Une victoire pour mes clients qui avaient formulé cette demande par voie de demandes reconventionnelles.
Cette condamnation repose sur plusieurs constats factuels et principes juridiques.
Constats factuels
1- Orientation et champ de vision des caméras :
Le tribunal a constaté, sur la base d’un constat d’huissier, que les caméras en question étaient orientées directement sur la servitude de passage utilisée par mes clients.
Extrait de la décision : « Il ressort du constat d'huissier […] que [la partie condamnée] a mis en place un dispositif de vidéo-surveillance à sa fenêtre donnant directement sur la servitude de passage utilisée par [la partie bénéficiaire]. »
'2- Absence d’autorisation et atteinte à la vie privée :
La partie condamnée n’avait pas obtenu l’accord des bénéficiaires de la servitude pour l’installation de ces caméras et n’a pas démontré que son dispositif respectait les obligations légales en matière de protection des données personnelles.
Extrait de la décision : « Or, il est indéniable que ce dispositif, par son installation et son champ de vision, porte une atteinte importante à la vie privée des [bénéficiaires], en violation du principe général de l'article 9 du code civil. »
Fondements juridiques retenus par le tribunal
1-Article 9 du Code civil :
Cet article garantit à chacun le droit au respect de sa vie privée et constitue la base de la condamnation. Le tribunal a estimé que l’installation des caméras, en raison de leur champ de vision couvrant la servitude, constituait une atteinte grave et injustifiée à la vie privée des bénéficiaires.
Extrait de la décision : « La libre jouissance du droit de propriété est limitée par l'atteinte qu'elle pourrait porter à d'autres intérêts, tel que le droit au respect de la vie privée. »

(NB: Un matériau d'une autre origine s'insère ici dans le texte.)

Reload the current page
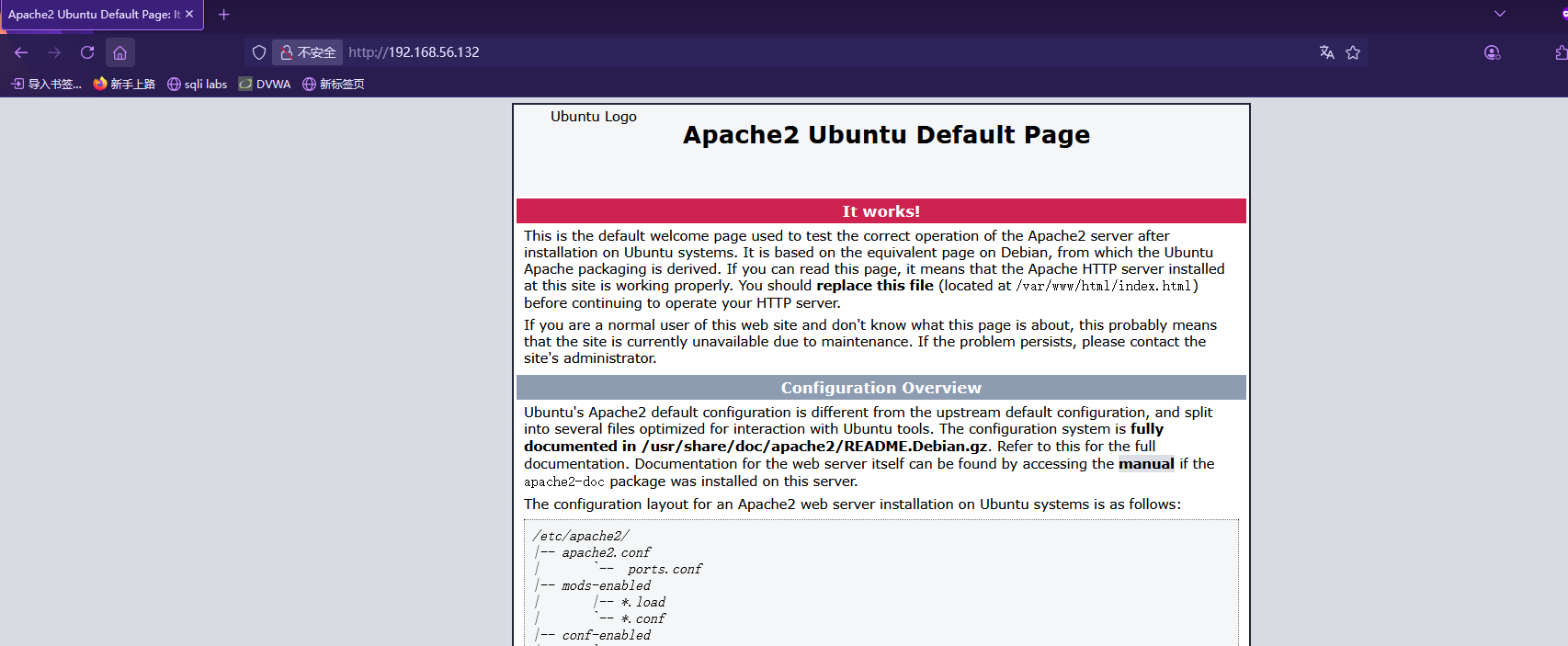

2- Obligations relatives aux dispositifs de vidéosurveillance :
Bien que non explicitement mentionné dans le jugement, il est implicite que la partie condamnée aurait dû se conformer à la législation en vigueur, notamment en matière de protection des données personnelles et de respect des obligations déclaratives auprès des autorités compétentes.

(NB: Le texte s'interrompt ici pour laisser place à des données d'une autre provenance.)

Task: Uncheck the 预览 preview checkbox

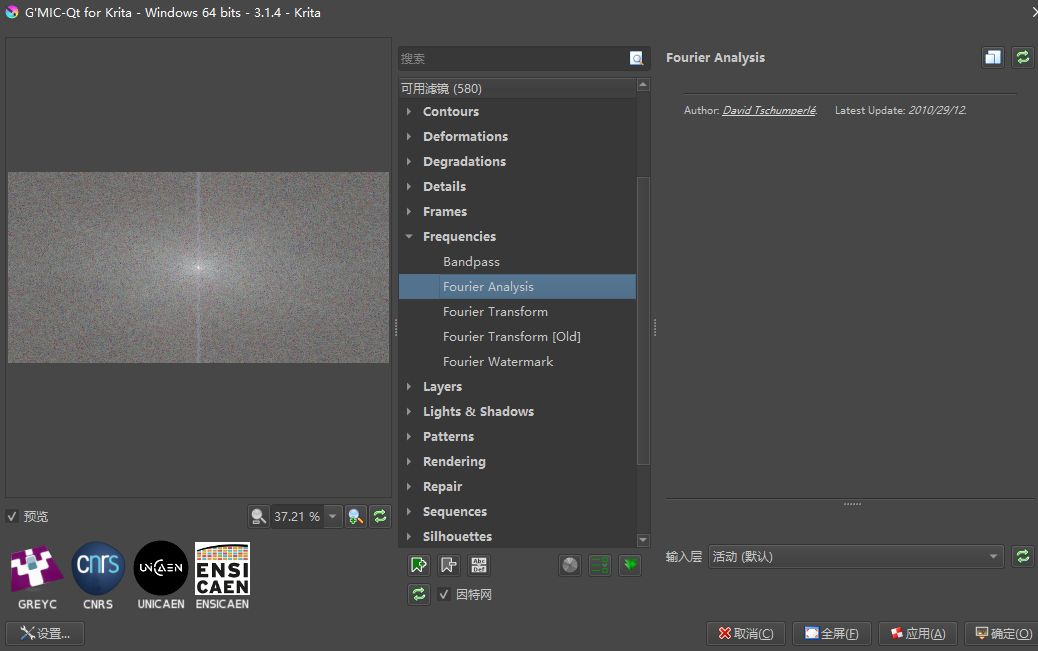Action: click(12, 516)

Mesures ordonnées par le tribunal
Le tribunal a non seulement ordonné le retrait des caméras, mais a également assorti cette obligation d’une astreinte en cas de non-exécution dans les délais impartis :
- Délai de mise en conformité : La partie condamnée dispose de deux mois à compter de la signification du jugement pour retirer les caméras.

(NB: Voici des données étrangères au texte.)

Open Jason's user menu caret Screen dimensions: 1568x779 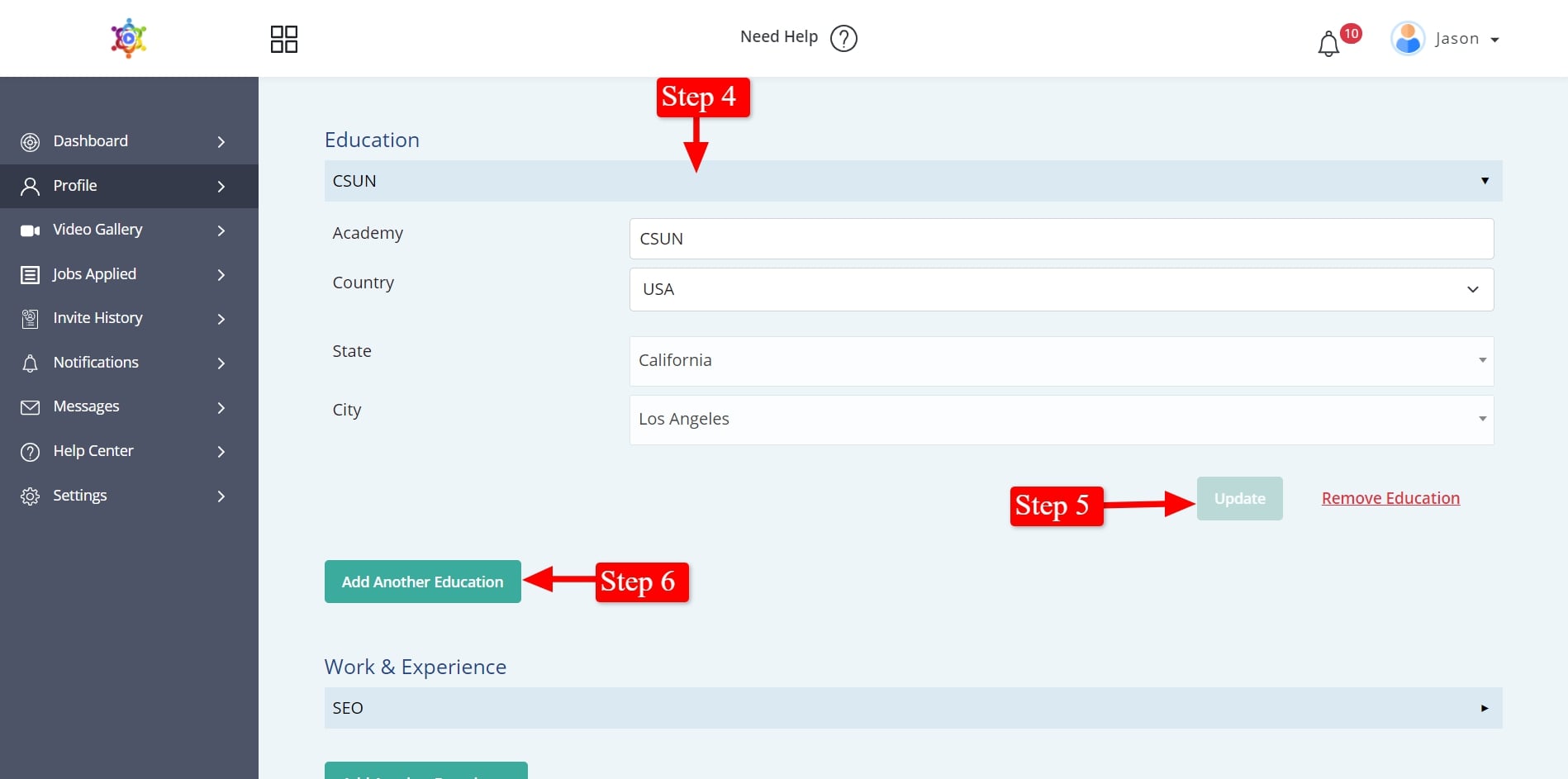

- Astreinte journalière : À défaut de retrait dans ce délai, une astreinte de 100 euros par jour de retard sera appliquée, dans la limite de six mois.
Extrait de la décision : « Condamne [la partie condamnée] à procéder au retrait de la caméra de vidéosurveillance installée sur son fonds en direction de la servitude de passage, et ce dans un délai de deux mois à compter de la signification du présent jugement, et sous astreinte provisoire de 100 euros par jour de retard passé ce délai pour une durée de six mois. »
Analyse et implications
1- Protection des droits des bénéficiaires :
Cette condamnation est une reconnaissance claire que le droit au respect de la vie privée prime sur l’utilisation abusive du droit de propriété, notamment lorsque celle-ci interfère avec une servitude légitime.
2- Respect des obligations légales :
L’absence de déclaration du dispositif de vidéosurveillance et l’omission d’obtenir l’accord des principaux intéressés ont renforcé la condamnation.
3- Obligation stricte d’exécution :
L’astreinte journalière garantit une mise en conformité rapide et incite à l’exécution effective de la décision.